また,必要な情報以外にアクセスできないように,ユーザーに対してアクセス権も設定しなければなりません。
※ 安全なパスワードについては,「認証-安全なパスワード -情報処理シンプルまとめ」を参照
※ パスワードの管理ができていない(パスワードを付箋に書いてディスプレイなどに貼っておくなど)場合は,生体認証などの導入を検討する
※ アクセス権については,人事異動など,人が移動する際に見直す必要がある(退職の場合は,アカウントを無効にする)
物理的セキュリティ対策
物理的セキュリティ対策とは,建物や設備を対象としたセキュリティ対策のことをいいます。
バックアップセンターの設置
災害などへの対策として,業務システムの存在する地域とは別の地域にバックアップセンターを設置するという方法があります。
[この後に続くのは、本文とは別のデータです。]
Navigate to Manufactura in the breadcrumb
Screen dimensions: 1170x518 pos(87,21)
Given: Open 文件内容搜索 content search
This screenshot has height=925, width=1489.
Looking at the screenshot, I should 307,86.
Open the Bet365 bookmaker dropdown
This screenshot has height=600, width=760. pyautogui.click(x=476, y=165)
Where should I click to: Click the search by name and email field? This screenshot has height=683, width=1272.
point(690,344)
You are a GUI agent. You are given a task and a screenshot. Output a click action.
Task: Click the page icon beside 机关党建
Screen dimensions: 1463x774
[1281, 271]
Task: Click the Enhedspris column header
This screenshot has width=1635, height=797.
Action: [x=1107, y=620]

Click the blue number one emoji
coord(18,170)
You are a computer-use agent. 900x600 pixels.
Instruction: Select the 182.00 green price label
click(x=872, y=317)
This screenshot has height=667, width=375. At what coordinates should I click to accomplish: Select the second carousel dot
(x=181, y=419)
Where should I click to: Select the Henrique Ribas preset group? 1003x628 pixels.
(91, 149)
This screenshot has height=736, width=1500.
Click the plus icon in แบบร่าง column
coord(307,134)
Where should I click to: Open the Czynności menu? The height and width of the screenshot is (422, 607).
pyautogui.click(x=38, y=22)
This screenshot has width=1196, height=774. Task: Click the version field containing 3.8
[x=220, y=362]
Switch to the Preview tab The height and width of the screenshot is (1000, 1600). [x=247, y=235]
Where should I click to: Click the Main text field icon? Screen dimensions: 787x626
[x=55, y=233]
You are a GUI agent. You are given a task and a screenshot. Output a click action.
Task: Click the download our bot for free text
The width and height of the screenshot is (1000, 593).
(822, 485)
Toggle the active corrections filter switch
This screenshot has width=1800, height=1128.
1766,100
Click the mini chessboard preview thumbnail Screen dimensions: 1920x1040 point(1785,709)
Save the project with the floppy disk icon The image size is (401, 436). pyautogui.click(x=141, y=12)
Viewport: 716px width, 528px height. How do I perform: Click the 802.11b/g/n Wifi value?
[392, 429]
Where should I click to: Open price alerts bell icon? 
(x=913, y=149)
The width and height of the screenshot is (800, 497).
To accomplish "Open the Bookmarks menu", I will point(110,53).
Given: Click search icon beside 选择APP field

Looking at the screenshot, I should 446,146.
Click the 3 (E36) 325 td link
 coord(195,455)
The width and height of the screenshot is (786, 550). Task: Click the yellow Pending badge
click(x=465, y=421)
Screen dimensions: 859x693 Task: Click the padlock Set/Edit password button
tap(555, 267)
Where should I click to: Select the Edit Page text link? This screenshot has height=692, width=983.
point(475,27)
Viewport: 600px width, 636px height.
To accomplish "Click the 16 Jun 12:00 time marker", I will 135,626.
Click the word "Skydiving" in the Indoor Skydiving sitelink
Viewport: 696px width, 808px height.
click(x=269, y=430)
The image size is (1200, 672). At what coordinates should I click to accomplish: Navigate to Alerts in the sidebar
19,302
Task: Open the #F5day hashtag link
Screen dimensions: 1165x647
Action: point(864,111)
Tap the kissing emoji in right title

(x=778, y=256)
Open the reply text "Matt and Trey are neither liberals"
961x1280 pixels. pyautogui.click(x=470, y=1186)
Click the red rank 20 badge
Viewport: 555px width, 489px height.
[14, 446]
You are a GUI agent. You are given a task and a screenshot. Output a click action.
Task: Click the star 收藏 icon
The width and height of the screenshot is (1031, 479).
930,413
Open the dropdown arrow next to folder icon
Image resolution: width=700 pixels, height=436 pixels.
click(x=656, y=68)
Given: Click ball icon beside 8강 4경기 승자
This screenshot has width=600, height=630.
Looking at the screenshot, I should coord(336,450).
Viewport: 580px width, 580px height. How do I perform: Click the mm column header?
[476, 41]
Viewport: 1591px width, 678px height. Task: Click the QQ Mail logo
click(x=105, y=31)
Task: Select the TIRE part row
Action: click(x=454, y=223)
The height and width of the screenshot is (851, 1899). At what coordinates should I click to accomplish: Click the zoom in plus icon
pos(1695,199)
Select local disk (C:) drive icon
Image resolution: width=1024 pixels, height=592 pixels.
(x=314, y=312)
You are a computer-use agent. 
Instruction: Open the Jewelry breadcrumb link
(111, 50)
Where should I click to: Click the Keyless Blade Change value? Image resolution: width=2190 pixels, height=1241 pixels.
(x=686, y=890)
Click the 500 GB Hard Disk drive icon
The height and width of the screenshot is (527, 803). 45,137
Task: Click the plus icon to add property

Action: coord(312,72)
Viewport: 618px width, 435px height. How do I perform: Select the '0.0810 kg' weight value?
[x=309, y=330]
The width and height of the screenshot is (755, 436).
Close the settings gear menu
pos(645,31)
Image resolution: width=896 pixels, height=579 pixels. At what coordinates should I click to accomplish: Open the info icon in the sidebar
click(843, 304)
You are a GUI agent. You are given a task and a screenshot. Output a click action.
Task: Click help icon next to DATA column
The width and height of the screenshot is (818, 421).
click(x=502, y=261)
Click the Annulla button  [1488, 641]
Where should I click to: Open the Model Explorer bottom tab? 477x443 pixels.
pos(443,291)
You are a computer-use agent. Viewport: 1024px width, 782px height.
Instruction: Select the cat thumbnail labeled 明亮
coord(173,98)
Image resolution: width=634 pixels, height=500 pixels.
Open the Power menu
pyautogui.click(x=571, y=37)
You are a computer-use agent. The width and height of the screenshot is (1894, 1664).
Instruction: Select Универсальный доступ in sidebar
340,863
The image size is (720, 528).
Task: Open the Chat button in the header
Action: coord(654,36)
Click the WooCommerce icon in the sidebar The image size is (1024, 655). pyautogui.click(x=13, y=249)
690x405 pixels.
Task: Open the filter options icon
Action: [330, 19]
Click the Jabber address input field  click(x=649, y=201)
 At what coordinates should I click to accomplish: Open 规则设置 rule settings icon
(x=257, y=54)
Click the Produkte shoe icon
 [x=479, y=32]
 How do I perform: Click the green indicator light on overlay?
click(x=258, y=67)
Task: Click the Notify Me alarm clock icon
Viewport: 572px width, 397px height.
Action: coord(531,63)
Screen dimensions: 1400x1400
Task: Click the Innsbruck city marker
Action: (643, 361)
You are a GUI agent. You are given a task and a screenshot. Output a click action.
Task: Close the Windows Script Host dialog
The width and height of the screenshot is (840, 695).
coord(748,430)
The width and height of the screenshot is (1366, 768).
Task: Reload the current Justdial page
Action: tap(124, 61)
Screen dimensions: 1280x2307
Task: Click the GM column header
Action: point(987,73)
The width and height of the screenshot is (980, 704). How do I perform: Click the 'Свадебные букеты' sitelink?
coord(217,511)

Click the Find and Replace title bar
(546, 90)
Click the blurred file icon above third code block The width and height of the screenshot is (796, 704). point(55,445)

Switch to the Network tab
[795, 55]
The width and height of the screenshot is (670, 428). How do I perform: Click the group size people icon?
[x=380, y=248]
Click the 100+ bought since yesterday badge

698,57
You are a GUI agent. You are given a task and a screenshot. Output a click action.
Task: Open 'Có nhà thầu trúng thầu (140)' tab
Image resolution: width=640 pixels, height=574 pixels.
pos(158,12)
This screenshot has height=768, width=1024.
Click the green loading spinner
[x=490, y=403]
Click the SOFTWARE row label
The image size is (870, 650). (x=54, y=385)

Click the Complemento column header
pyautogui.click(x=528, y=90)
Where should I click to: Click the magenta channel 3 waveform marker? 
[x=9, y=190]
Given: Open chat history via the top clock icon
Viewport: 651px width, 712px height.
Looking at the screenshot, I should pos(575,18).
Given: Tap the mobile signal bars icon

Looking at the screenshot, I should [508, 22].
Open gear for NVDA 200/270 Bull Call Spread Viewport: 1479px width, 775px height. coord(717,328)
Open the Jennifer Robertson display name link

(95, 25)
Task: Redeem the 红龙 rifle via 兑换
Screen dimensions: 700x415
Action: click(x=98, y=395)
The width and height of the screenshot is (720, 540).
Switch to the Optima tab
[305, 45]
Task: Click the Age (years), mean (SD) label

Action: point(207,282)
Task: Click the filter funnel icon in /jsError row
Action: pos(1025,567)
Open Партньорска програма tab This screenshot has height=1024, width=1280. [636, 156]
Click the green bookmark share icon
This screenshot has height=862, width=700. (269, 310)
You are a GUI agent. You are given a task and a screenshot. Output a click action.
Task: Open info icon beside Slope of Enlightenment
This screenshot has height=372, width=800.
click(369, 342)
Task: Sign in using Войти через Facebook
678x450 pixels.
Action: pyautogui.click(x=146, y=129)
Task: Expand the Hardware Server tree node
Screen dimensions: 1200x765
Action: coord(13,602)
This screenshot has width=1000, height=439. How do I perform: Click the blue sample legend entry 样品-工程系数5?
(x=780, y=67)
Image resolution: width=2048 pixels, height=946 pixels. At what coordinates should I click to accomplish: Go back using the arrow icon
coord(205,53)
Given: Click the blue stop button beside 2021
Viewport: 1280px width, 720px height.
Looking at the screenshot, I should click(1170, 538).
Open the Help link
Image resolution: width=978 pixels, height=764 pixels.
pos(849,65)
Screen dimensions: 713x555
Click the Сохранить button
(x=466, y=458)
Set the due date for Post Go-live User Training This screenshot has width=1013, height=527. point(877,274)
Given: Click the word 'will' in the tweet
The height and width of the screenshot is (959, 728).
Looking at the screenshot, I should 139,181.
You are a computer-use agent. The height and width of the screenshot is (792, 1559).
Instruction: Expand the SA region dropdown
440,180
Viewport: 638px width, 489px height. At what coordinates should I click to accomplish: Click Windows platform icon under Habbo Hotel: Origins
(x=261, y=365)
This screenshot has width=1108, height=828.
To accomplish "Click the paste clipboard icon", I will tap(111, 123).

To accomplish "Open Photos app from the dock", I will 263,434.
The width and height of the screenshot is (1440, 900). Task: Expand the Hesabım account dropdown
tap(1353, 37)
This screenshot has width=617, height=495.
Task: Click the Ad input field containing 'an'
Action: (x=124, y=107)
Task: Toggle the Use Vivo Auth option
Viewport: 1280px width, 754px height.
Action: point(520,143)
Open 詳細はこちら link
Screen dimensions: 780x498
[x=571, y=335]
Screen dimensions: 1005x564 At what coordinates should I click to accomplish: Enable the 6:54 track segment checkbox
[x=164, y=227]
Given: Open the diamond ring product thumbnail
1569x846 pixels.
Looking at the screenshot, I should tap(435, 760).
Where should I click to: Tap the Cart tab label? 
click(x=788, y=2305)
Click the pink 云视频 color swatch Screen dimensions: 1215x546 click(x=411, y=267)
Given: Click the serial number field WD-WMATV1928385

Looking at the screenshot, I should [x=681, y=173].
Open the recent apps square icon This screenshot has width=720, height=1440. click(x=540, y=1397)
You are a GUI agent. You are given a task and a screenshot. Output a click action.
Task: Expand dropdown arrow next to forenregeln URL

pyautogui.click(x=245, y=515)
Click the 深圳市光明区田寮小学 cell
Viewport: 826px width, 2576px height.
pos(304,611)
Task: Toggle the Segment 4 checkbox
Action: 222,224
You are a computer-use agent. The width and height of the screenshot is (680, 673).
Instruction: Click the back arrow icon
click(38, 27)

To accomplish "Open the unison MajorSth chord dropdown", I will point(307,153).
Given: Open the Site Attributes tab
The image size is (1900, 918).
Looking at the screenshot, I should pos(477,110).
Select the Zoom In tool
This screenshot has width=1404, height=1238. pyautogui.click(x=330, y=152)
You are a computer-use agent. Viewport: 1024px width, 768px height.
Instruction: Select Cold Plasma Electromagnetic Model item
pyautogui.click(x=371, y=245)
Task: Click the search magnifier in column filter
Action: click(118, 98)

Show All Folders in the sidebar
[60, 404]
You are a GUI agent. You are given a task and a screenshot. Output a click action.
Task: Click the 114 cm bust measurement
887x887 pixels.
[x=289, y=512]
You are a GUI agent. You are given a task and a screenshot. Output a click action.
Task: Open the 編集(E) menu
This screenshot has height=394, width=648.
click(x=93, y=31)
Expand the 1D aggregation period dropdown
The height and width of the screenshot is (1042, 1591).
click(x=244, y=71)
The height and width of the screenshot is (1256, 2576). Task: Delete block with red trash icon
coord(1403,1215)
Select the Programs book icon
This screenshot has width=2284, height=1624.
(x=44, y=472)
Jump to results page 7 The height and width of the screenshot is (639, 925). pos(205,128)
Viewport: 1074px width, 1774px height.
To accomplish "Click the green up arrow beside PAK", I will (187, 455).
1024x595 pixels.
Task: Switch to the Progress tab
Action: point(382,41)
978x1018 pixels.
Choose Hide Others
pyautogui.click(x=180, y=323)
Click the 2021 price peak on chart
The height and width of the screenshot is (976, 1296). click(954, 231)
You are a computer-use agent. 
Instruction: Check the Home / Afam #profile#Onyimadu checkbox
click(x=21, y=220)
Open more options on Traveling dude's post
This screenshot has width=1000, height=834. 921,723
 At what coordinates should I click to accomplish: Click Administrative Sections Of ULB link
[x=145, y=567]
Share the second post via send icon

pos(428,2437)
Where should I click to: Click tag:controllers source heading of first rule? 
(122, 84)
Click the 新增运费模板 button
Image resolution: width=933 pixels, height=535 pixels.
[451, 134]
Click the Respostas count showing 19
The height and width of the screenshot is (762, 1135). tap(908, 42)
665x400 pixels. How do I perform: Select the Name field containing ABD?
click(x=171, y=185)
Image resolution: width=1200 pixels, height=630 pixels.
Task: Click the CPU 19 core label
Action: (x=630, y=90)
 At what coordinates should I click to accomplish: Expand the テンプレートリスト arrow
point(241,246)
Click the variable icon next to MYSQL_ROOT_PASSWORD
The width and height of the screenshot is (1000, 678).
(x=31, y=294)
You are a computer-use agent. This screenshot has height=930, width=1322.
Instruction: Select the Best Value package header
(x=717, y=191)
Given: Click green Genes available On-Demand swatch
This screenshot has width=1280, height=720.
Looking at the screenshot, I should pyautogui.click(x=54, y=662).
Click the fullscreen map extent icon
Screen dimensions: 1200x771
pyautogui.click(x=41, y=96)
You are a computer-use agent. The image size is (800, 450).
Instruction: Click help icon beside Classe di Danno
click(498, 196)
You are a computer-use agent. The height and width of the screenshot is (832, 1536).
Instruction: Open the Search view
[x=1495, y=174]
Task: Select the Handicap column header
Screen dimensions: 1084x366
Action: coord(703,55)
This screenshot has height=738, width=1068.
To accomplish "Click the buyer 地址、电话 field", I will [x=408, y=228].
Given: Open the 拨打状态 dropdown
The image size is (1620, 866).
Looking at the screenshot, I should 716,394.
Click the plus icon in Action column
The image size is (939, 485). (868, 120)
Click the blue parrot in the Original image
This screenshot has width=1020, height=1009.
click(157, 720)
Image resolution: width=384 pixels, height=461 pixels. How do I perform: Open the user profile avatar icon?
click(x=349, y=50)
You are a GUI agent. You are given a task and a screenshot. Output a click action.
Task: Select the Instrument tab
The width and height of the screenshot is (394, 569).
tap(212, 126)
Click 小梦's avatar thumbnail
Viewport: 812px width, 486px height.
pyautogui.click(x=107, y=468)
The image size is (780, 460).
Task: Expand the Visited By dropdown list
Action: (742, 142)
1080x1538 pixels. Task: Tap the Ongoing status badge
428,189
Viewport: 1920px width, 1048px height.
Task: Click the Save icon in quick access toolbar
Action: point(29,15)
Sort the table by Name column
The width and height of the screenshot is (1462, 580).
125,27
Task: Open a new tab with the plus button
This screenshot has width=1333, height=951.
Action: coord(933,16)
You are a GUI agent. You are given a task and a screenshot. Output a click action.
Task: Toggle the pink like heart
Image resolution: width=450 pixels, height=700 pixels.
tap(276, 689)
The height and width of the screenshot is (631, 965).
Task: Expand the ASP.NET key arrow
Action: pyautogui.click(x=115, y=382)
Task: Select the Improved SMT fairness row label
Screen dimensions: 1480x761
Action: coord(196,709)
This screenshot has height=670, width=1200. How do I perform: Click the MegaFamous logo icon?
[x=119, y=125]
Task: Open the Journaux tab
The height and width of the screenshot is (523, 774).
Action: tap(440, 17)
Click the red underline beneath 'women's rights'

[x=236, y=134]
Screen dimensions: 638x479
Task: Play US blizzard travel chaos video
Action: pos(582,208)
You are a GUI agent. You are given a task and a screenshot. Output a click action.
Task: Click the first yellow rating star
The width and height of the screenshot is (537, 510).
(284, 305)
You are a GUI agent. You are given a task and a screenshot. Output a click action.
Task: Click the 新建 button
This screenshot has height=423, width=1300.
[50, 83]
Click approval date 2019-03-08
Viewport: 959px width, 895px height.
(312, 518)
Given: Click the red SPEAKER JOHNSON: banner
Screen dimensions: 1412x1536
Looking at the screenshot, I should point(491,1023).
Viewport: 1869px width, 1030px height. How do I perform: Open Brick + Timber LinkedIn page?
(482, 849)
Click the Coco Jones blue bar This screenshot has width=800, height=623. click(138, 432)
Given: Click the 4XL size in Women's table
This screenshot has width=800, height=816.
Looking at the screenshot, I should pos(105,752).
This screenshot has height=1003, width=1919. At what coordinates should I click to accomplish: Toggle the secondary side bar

| ホットサイト | 待機系サイトを稼働させ,常にプログラムの変更やデータの同期をとり,災害などの発生時には,短時間で業務を再開する方式 |
| ウォームサイト | 待機系サイトにハードウェアを設置して,定期的にプログラムやデータをバックアップした媒体を搬入し,災害などの発生時には,搬入しておいた媒体を使用してシステムを復元し,業務を再開する方式 |
| コールドサイト | 待機系サイトに電源設備などを準備しておき,災害などの発生時に,ハードウェアを設置して,プログラムやデータをバックした媒体を搬入してシステムを復元し,業務を再開する方式 |
ゾーニング
ゾーニングとは,建物や部屋を,機能や用途により,いくつかの区画(ゾーン)に分けることをいいます。各区画で扱う情報のセキュリティレベルを考慮して,ゾーニングするようにします。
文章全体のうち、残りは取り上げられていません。